• Activity: Find each line of the entries with the string "computer", please, and copy it.

**** Records ****

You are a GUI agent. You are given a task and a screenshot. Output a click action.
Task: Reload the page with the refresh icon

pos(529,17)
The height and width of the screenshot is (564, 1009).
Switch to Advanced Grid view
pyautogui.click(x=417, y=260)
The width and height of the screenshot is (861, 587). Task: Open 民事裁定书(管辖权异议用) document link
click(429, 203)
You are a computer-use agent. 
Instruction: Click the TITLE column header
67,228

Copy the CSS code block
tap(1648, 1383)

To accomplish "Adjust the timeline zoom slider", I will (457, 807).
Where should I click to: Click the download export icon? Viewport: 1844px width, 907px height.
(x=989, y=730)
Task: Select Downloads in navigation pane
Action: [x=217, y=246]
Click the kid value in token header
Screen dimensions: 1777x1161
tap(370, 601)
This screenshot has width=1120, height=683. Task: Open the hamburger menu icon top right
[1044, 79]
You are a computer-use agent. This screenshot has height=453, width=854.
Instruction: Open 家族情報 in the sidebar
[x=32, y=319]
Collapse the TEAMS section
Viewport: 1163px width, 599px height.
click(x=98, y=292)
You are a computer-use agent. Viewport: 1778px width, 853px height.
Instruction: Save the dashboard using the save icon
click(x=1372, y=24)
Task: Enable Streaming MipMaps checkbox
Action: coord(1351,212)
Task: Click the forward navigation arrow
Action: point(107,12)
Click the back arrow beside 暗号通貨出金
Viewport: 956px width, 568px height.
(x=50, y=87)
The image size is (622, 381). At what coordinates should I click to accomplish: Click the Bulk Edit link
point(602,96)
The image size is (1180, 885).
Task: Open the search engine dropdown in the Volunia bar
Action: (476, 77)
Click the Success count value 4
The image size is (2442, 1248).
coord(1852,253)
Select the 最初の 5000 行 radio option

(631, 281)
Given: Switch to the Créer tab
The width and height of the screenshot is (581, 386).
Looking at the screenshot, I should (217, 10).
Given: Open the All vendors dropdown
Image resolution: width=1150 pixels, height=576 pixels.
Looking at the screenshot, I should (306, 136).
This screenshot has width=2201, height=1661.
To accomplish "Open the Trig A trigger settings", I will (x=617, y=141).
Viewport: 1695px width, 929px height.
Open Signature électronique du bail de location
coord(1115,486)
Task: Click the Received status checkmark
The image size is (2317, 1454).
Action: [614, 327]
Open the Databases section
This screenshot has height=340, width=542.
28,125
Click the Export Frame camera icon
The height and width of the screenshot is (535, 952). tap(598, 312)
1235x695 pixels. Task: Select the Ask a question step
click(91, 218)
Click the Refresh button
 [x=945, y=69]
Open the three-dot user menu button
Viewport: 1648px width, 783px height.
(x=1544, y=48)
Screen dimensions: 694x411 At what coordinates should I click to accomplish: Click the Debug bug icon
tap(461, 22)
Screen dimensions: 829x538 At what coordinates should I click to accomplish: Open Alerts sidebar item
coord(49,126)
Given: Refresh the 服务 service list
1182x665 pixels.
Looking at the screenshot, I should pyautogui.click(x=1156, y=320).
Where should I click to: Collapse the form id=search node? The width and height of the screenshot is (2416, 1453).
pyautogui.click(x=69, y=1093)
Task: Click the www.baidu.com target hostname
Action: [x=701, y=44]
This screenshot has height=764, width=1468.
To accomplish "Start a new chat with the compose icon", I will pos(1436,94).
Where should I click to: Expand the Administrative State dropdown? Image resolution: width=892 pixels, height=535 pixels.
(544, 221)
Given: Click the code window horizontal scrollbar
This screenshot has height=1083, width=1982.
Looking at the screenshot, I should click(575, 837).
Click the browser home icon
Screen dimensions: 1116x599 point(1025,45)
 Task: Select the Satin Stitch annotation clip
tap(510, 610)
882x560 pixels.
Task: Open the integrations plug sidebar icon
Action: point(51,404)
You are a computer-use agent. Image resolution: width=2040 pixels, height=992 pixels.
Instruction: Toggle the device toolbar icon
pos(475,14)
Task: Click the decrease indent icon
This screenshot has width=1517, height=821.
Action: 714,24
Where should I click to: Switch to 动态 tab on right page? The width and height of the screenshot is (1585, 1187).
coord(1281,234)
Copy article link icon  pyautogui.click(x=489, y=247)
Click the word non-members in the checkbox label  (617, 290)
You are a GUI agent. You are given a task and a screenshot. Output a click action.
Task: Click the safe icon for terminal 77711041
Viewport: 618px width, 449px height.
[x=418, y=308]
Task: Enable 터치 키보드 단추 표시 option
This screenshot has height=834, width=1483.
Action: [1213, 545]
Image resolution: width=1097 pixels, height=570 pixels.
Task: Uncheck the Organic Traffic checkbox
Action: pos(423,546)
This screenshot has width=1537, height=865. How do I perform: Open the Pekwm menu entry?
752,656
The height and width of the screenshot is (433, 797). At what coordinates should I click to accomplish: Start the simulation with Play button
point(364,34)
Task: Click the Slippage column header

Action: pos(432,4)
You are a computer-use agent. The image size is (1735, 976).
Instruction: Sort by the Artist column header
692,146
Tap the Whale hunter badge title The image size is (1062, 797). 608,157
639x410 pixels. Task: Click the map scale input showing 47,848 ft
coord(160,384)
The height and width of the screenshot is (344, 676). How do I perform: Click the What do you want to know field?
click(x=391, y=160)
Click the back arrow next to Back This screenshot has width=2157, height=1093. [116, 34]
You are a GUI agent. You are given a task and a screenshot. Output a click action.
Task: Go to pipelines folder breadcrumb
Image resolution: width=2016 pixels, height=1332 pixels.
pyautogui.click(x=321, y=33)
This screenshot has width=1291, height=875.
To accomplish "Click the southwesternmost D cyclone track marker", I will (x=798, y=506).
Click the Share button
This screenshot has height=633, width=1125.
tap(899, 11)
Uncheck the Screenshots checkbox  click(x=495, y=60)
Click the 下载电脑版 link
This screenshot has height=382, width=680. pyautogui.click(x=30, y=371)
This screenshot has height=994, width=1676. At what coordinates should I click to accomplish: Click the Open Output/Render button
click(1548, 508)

****

• Answer box:
You are a computer-use agent. 
You are a computer-use agent. This screenshot has height=453, width=854.
You are a computer-use agent. Viewport: 1778px width, 853px height.
You are a computer-use agent. Image resolution: width=2040 pixels, height=992 pixels.
You are a computer-use agent. The image size is (1735, 976).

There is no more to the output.